(Stored data entries)

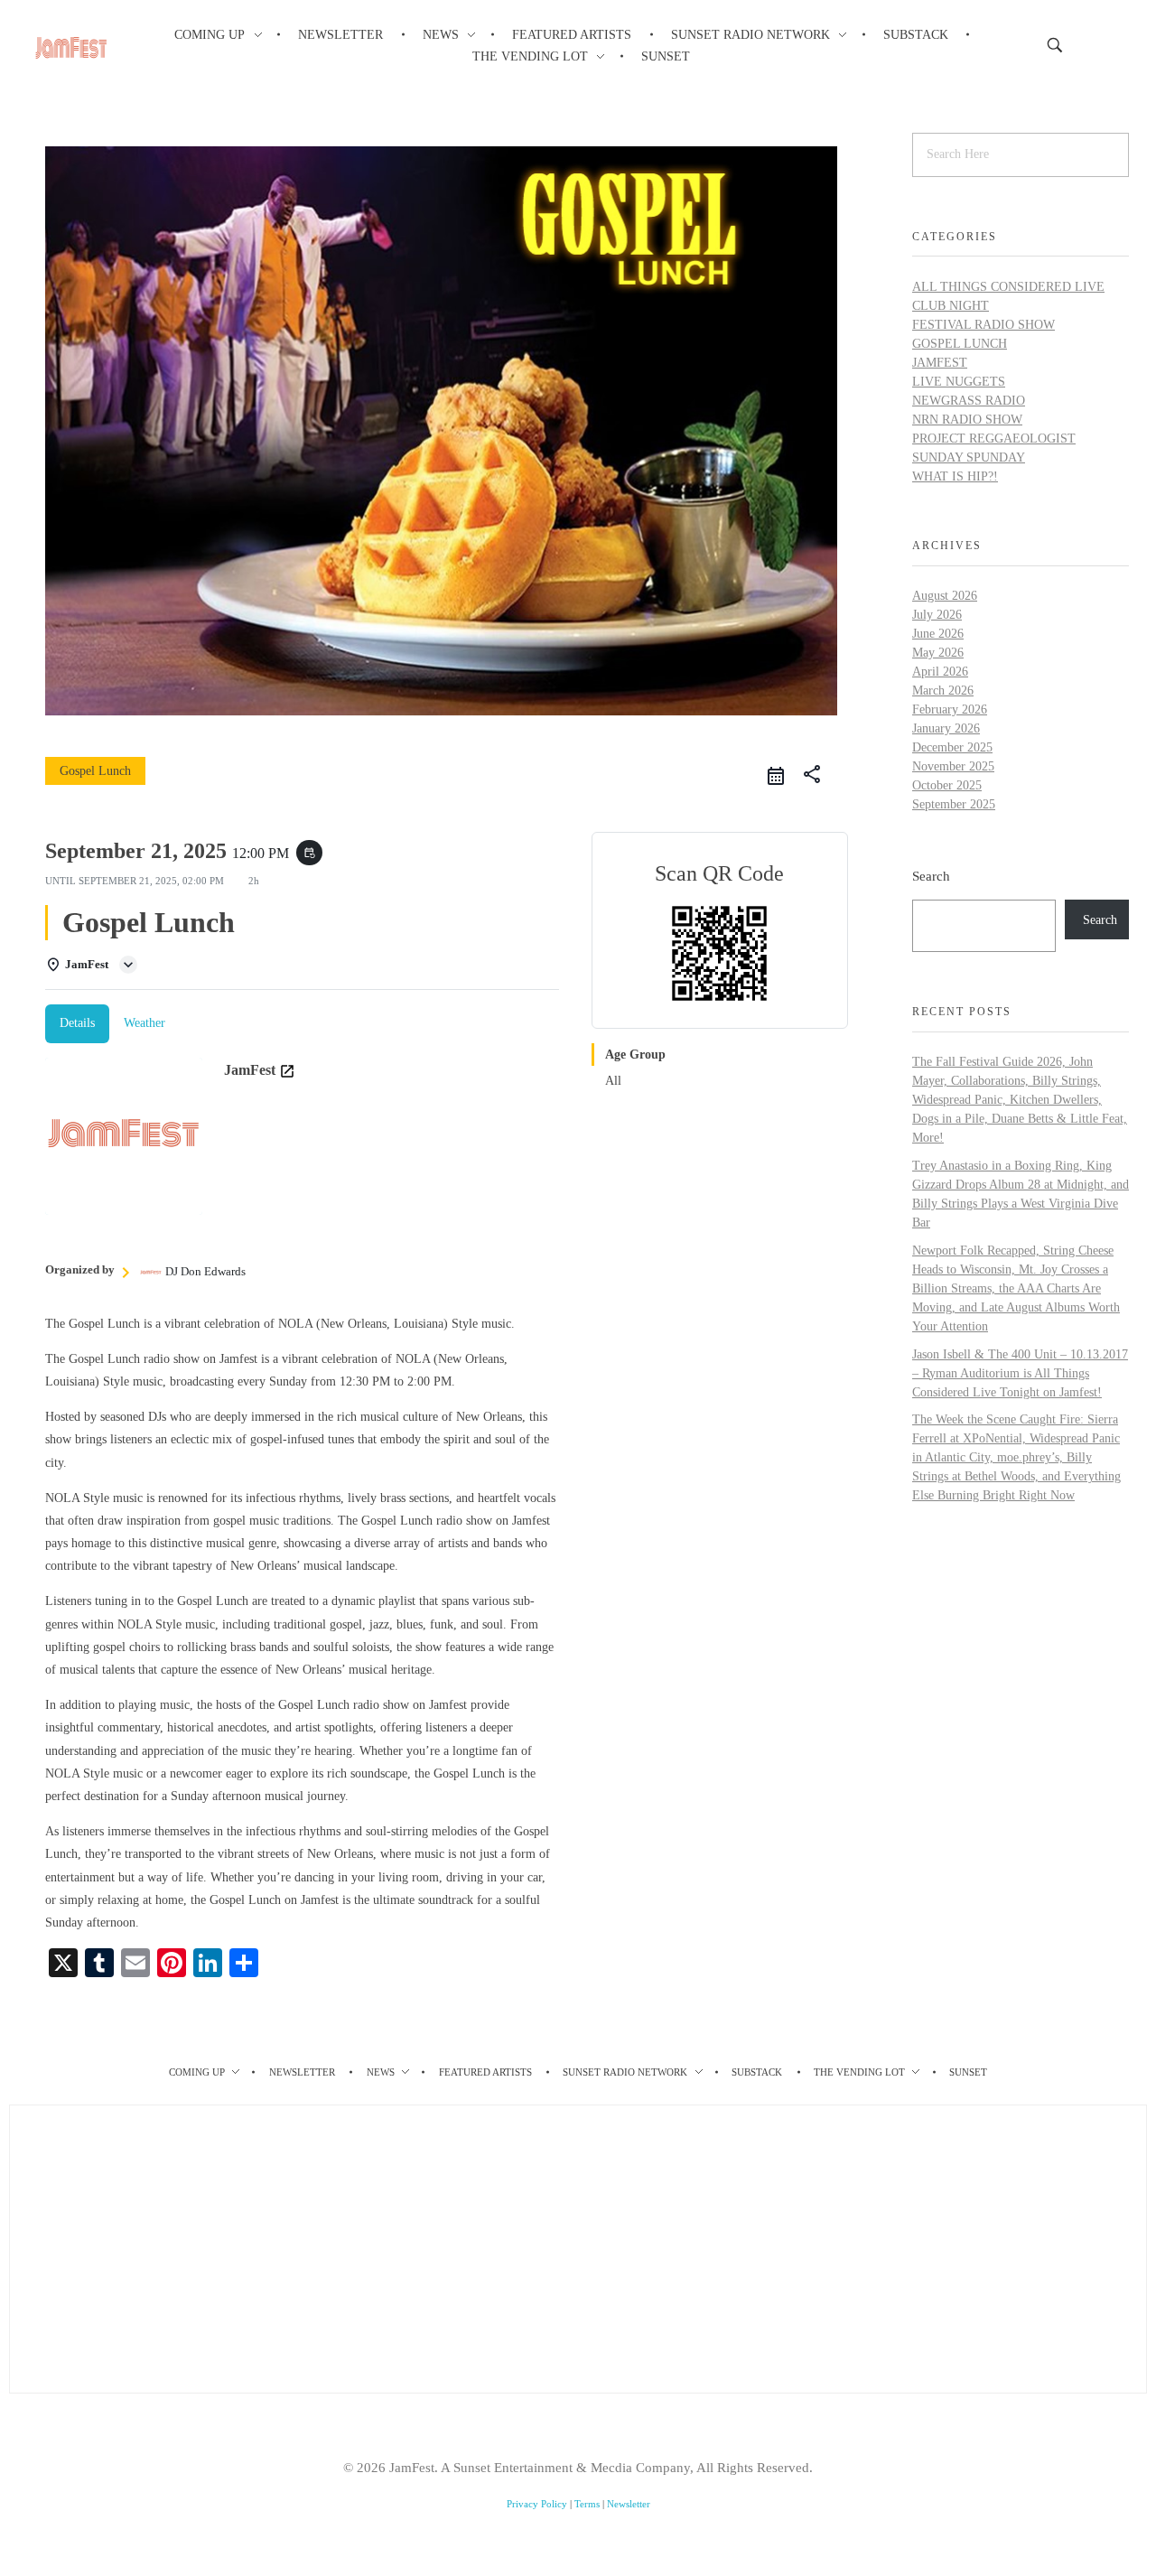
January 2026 (946, 728)
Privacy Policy (537, 2503)
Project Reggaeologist (994, 438)
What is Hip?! (955, 476)
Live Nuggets (958, 381)
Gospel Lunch (959, 343)
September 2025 (953, 804)
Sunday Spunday (968, 457)
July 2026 (937, 614)
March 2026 (943, 690)
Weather (144, 1023)
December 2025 (952, 747)
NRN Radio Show (967, 419)
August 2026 (944, 595)
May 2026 (938, 652)
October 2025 (947, 785)
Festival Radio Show (983, 324)
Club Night (950, 306)
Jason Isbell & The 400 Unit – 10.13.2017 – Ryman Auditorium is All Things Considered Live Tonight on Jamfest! (1020, 1373)
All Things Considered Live (1008, 287)
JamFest (939, 362)
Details (77, 1023)
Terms (587, 2503)
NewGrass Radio (968, 400)
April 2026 (940, 671)
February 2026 (949, 709)
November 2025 (953, 766)
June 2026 (938, 633)
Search (931, 875)
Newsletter (628, 2503)
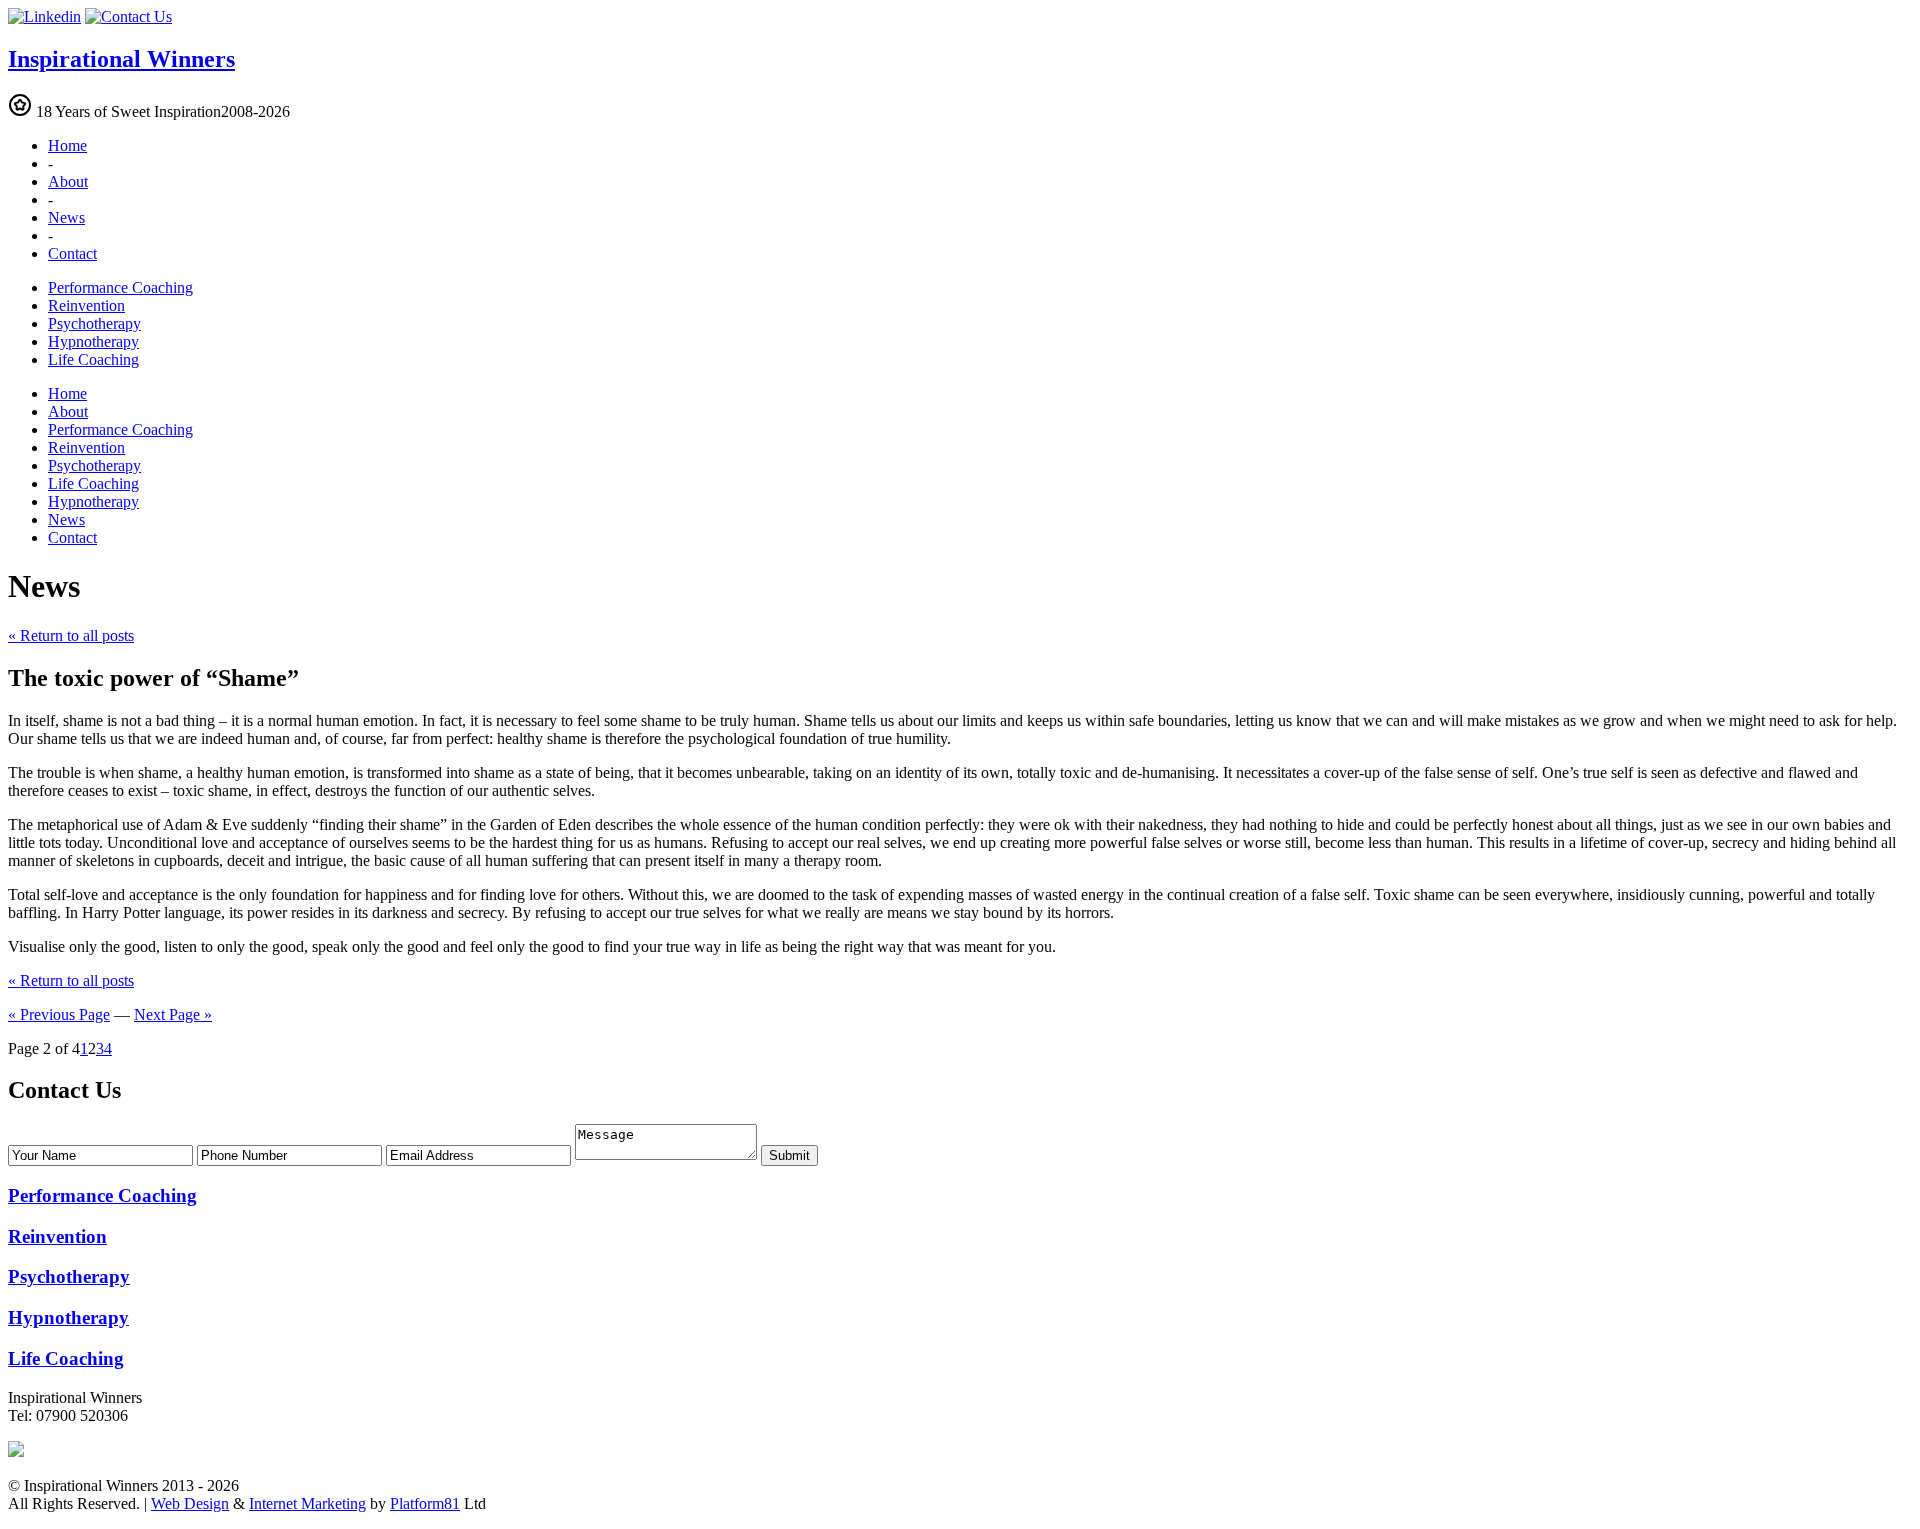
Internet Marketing (307, 1503)
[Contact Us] (128, 16)
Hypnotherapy (93, 341)
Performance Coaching (120, 287)
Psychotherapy (94, 323)
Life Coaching (93, 359)
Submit (789, 1155)
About (68, 181)
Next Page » (173, 1014)
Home (67, 145)
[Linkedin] (44, 16)
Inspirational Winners (121, 59)
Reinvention (86, 305)
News (66, 217)
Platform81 (425, 1503)
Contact (72, 253)
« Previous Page (59, 1014)
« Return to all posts (71, 635)
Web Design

__Prompt__:
Word for word, retype the lines from the one that contains "Terms (587, 2503)" through the final line of the data, both ends included, excluding pictures.

__Your response__:
Terms (587, 2503)
NewGrass Radio (968, 400)
April 2026 (940, 671)
February 2026 (949, 709)
November 2025 (953, 766)
June 2026 (938, 633)
Search (931, 875)
Newsletter (628, 2503)
Internet Marketing (307, 1503)
[Contact Us] (128, 16)
Hypnotherapy (93, 341)
Performance Coaching (120, 287)
Psychotherapy (94, 323)
Life Coaching (93, 359)
Submit (789, 1155)
About (68, 181)
Next Page » (173, 1014)
Home (67, 145)
[Linkedin] (44, 16)
Inspirational Winners (121, 59)
Reinvention (86, 305)
News (66, 217)
Platform81 (425, 1503)
Contact (72, 253)
« Previous Page (59, 1014)
« Return to all posts (71, 635)
Web Design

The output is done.